Guns Akimbo
This OTT action-comedy promises Daniel Radcliffe with guns bolted to his hands — and that's about all it delivers.
Overview
Sadly, they exist everywhere online: petty folks who troll, subtweet and spit insults from the safety of their keyboards, all while simultaneously playing the victim and claiming to be superior. As personified by gamer and computer programmer Miles (Daniel Radcliffe), that's the kind of attitude Guns Akimbo seemingly endeavours to skewer. Miles is initially one of those guys, to an extent. Especially forlorn after breaking up with his girlfriend Nova (Natasha Liu Bordizzo), he's happy to mouth off on social media without thinking, even though he definitely knows better. But when he picks a fight with someone willing to take their beef into the real world, he's suddenly immersed in a physical, tangible, life-or-death battle — with guns bolted to his hands, no less — instead of merely trading belittling remarks with an unseen enemy from his couch.
Guns Akimbo isn't the first film or TV show to ponder where humanity's thoroughly 21st-century obsession with technology and always-connected lifestyles may be taking us as a society (as Black Mirror keeps telling us, it's nowhere good). Following in the footsteps of 2016's mostly effective Nerve, it's not the first to get slick and playful with its commentary in this space, either. Alas, although Deathgasm writer/director Jason Lei Howden makes a perceptive leap from online trolling to actual death matches, he isn't particularly interested in engaging with the idea. Sure, one of the movie's characters yells "have you learned nothing from video games?" — winking at and nudging the audience in the process — but rather than meaningfully satirising or making a statement about the internet age, the ease with which abuse has become normalised and the lack of empathy that goes with it, Guns Akimbo is happy to simply lean into its OTT spectacle.
Heartbroken, constantly denigrated at work and just mopey all-round, Miles wades into trouble when — like everyone in this futuristic world, or so we're told — he starts spending too much time watching an illegal underground fight club channel called Skizm. The battles are real, brutal and fatal, and the people pulling the strings don't take kindly to Miles' snarky commentary. Next thing he knows, ringleader Riktor (Ned Dennehy) and his cronies are banging down his door, giving him the body modification from hell and forcing him to play. To stay alive, Miles will have to hunt down reigning champion Nix (Samara Weaving), all while drone cameras capture and stream his every move to the braying, dead-eyed masses.

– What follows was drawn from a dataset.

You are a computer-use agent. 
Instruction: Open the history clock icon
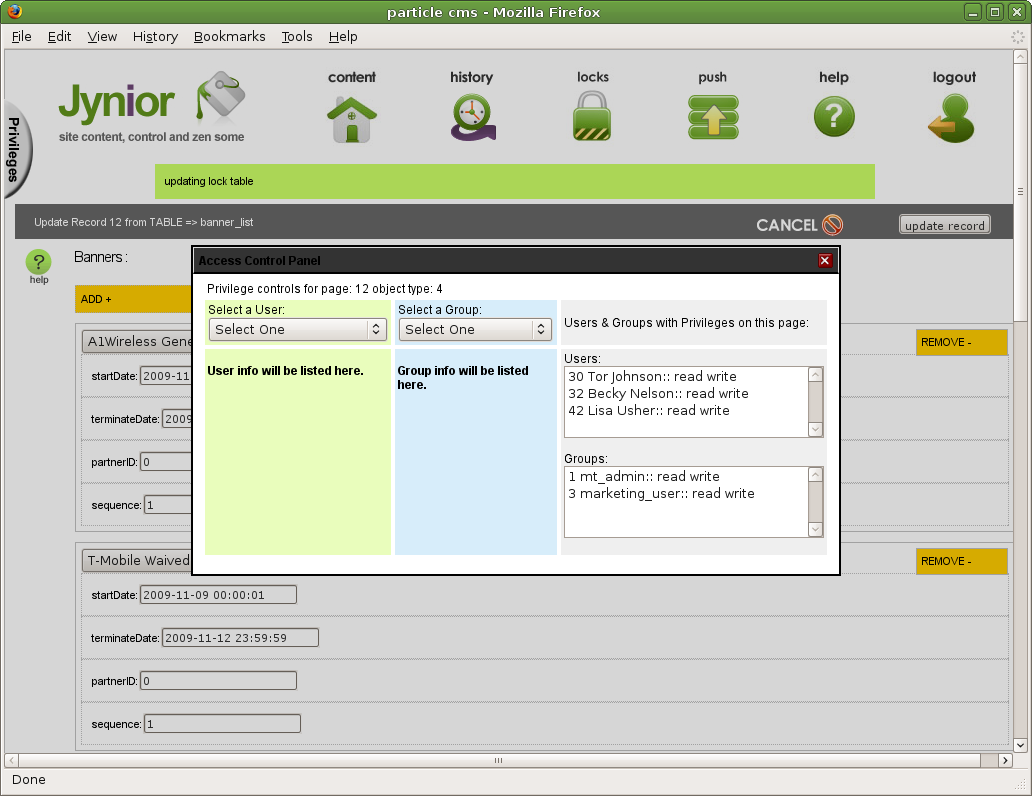[x=471, y=118]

One of Riktor's henchmen goes by the name Fuckface (Set Sjöstrand). When Miles and the Harley Quinn-esque Nix cross paths, she dubs him 'Fuck Boy'. And, standing atop a car, straddling a gun and wearing heart-shaped sunglasses like she's stepped out of someone's wet dream, Nix is also fond of yelling far more colourful banter. That's the level that Guns Akimbo is operating on — one that splashes slow-motion visuals all over the screen as frequently as its characters fire bullets, and attempts to dress it all up with plenty of supposedly edgy dialogue, relentless chase scenes, and emojis and video game-like imagery. Just as Miles discovers when he wakes up with weaponry nailed to his appendages, however, it all gets old fast.

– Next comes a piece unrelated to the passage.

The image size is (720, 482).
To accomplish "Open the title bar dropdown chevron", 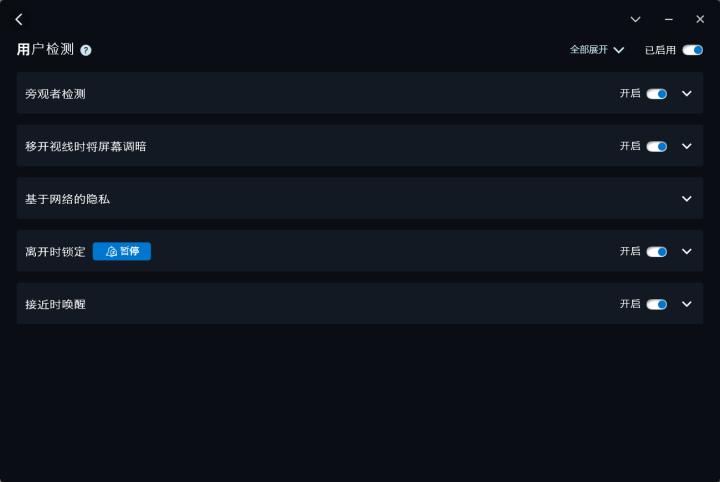I will [x=635, y=19].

Expertly choreographed action scenes are a wondrous art form, as the John Wick franchise just keeps demonstrating, and will hopefully keep continuing to do so until Keanu Reeves is an octogenarian. Guns Akimbo is clearly reaching for such heights — while also taking inspiration from Battle Royale, Scott Pilgrim vs. the World and the much less successful Keanu-starring and -directed Man of Tai Chi — but proves sorely lacking in the style and flair department. The trouble with largely forgoing any substantial plot or depth in favour of an overblown look and feel is that, if a movie misses its mark, it just comes off as empty rather than exhilarating. That's the case here, in a film that aims for wild but settles on obnoxious and grating.
The one saving grace: Radcliffe, aka the likely reason that this flick even exists. On paper, watching Harry Potter fight for survival with guns bolted to his hands sounds like an entertaining prospect — and the former Boy Who Lived certainly gives his part more depth than the script or premise calls for. He's been doing that, of late. Finally free of his childhood altercations with Voldemort in one of the biggest movie series there is, Radcliffe has since gravitated towards out-there roles that he's been giving his all. See also: his turn as a farting corpse in Swiss Army Man, and his work as both a hapless angel and a floundering medieval prince in anthology TV series Miracle Workers. But he can't save Guns Akimbo from its worse impulses, and nor can Flight of the Conchords' Rhys Darby in a brief appearance as a homeless man. As for Weaving, who was such a standout in last year's Ready or Not, she's more on the movie's wavelength: cartoonish, ridiculous and in pure wish-fulfilment territory.